## QUESTIONS ON THE MATERIAL
A) Copy the personal essay about outlook starting at "After my birth" and ending at "had each other.", swapping "macaroni and cheese" for "grilled cheese sandwiches".
B) Continue the personal essay about outlook, picking up after its last sentence.

## SOURCE TEXT

I believe that it is all in how you look at it. Everyone has heard the old “is the cup half full or half empty?”

There is nothing fun about what I have had to go through these past nine years. But, I am choosing (because we all have choices) how I think about what I have been through.  On this one, let’s back up to my whole life and not just limit to the Big C.

My birth father left. I was, obviously, devastated. I was just a kid. Only I and one other child at Old Farms Elementary School had divorced parents. It was tough. BUT, if my birth father hadn’t left, I wouldn’t have gotten my step father who, in turn, gave me my beautiful baby sister Lori.  He also gave me a self-confidence that I would never have had a strong and steady belief system and a happy mother. I love him. Instead of looking at the fact that my birth father left as a horrible experience, I choose to look at it as paving the way for the family that would sustain me throughout my life’s journey.

Before my birth father left, and while there was turmoil in the house, my mother was sad a lot of the time. She cried a lot. I made it my mission to do anything I could to make her smile. SO, I made sure that I brought home A’s, I made sure that I got the solo in chorus, I made sure that I got the lead in the play, that I had friends and got accolades from teachers. In my journey to this point, I have learned that this was one of the most pivotal things to have happened to me.  I turned a sad song into something better by sheer will and determination. I would bring home that A and get a smile. I would sing a solo and get a smile (and some tears). Again, you choose what to do with the situation handed to you.

After my birth father left, and before my step father came, we didn’t have a lot of money. We had patches on our jeans and let ourselves into the house after school until my mom got home from work. My mother rolled coins on more than one occasion so that we could eat or pay the bills. Instead of being bitter that we weren’t rolling in the dough, I remember watching Rocky on my mother’s little black and white in her room, eating macaroni and cheese and playing Lincoln Logs at the kitchen table with my sister. I put on plays and read probably a million books. I used my imagination. I learned to twirl a baton. Most importantly, I learned that a man can leave and the woman can not only survive but, thrive. I look back on the lean years and think about how lucky we were to have had each other.

## DATA BLOCK
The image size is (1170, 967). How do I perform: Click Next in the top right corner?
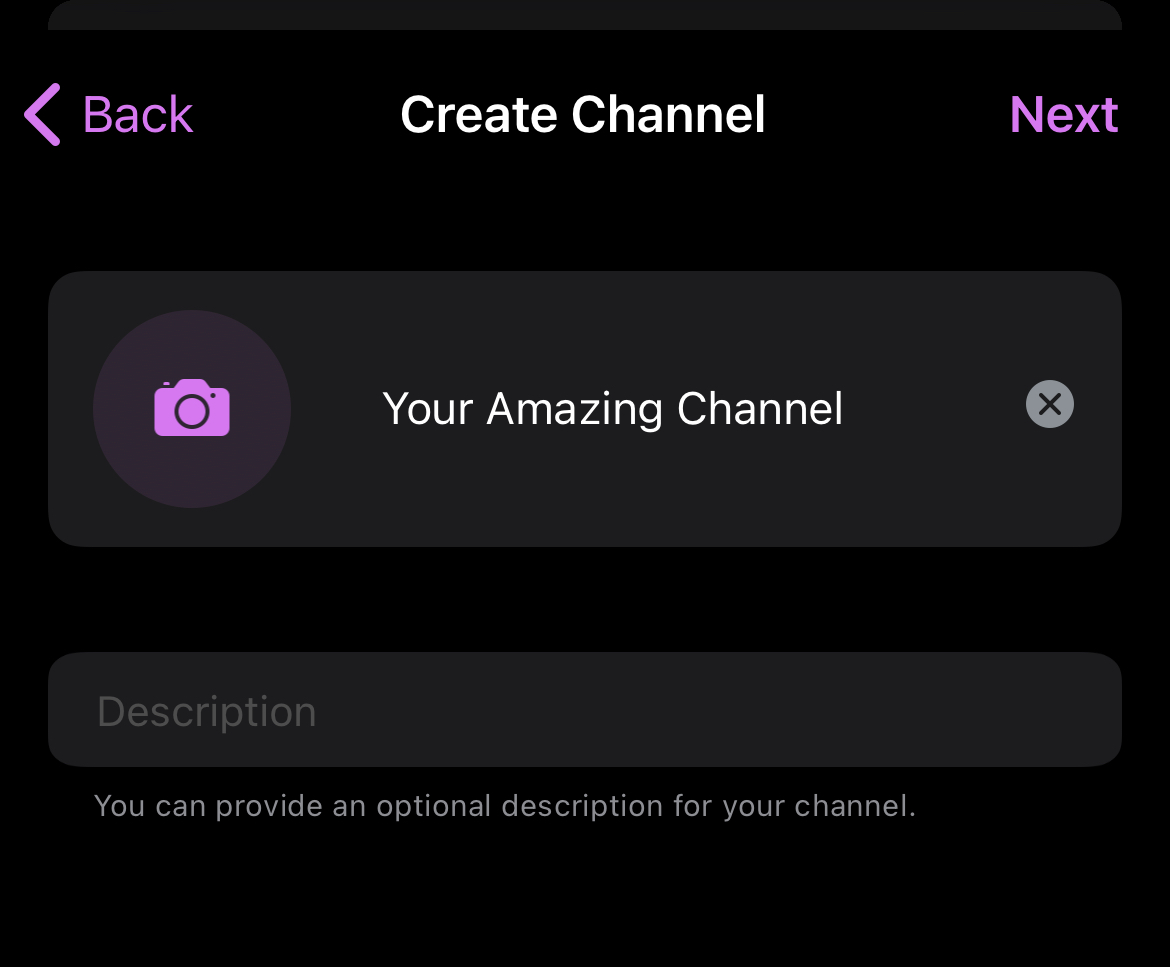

## RESPONSES IN ORDER
A)
After my birth father left, and before my step father came, we didn’t have a lot of money. We had patches on our jeans and let ourselves into the house after school until my mom got home from work. My mother rolled coins on more than one occasion so that we could eat or pay the bills. Instead of being bitter that we weren’t rolling in the dough, I remember watching Rocky on my mother’s little black and white in her room, eating grilled cheese sandwiches and playing Lincoln Logs at the kitchen table with my sister. I put on plays and read probably a million books. I used my imagination. I learned to twirl a baton. Most importantly, I learned that a man can leave and the woman can not only survive but, thrive. I look back on the lean years and think about how lucky we were to have had each other.

B)
I lived my life in fear that my mother would get cancer, as she had it when I was just a baby. She was lucky to have survived. Instead of being angry about that, I am so very grateful. I NEVER took my mother for granted. Never. I always knew how lucky I was to have her. And, when she was diagnosed again when I was in my twenties, I didn’t rail against God but, rather, thanked him for letting her survive. It helped so much when I was diagnosed to know that my mother had been through it twice and beat it. If she could do it, so could I! Imagine how devastated I was when she had a recurrence just a year after I was diagnosed.  At first, I was terrified but, then, began to “turn it around”.  Now, I had the knowledge that you can even have a recurrence and survive! I once again thanked God for making us so lucky.

And, there it is. Lucky that my mother got cancer three times? Lucky that I got cancer? Lucky that my dad had a heart attack, heart surgery and a brain tumor?

We are more than lucky but, rather blessed.

We are still here. We laugh, we cry, we celebrate each other’s birthdays, anniversaries, holidays, weddings, births.  We are more grateful for each other than many people I know. Anyone who knows my family can tell you that.

My son was four months old when I was diagnosed. I found the lump when I was breast-feeding him. I had the type of cancer that feeds on estrogen.  Without getting too technical, it is likely that being pregnant accelerated the cancer. It was pretty aggressive when it was found. I used to worry that when he got older, he would realize this, put two and two together, and feel badly. But, then, I realized that I had to start “turning it around” for him now.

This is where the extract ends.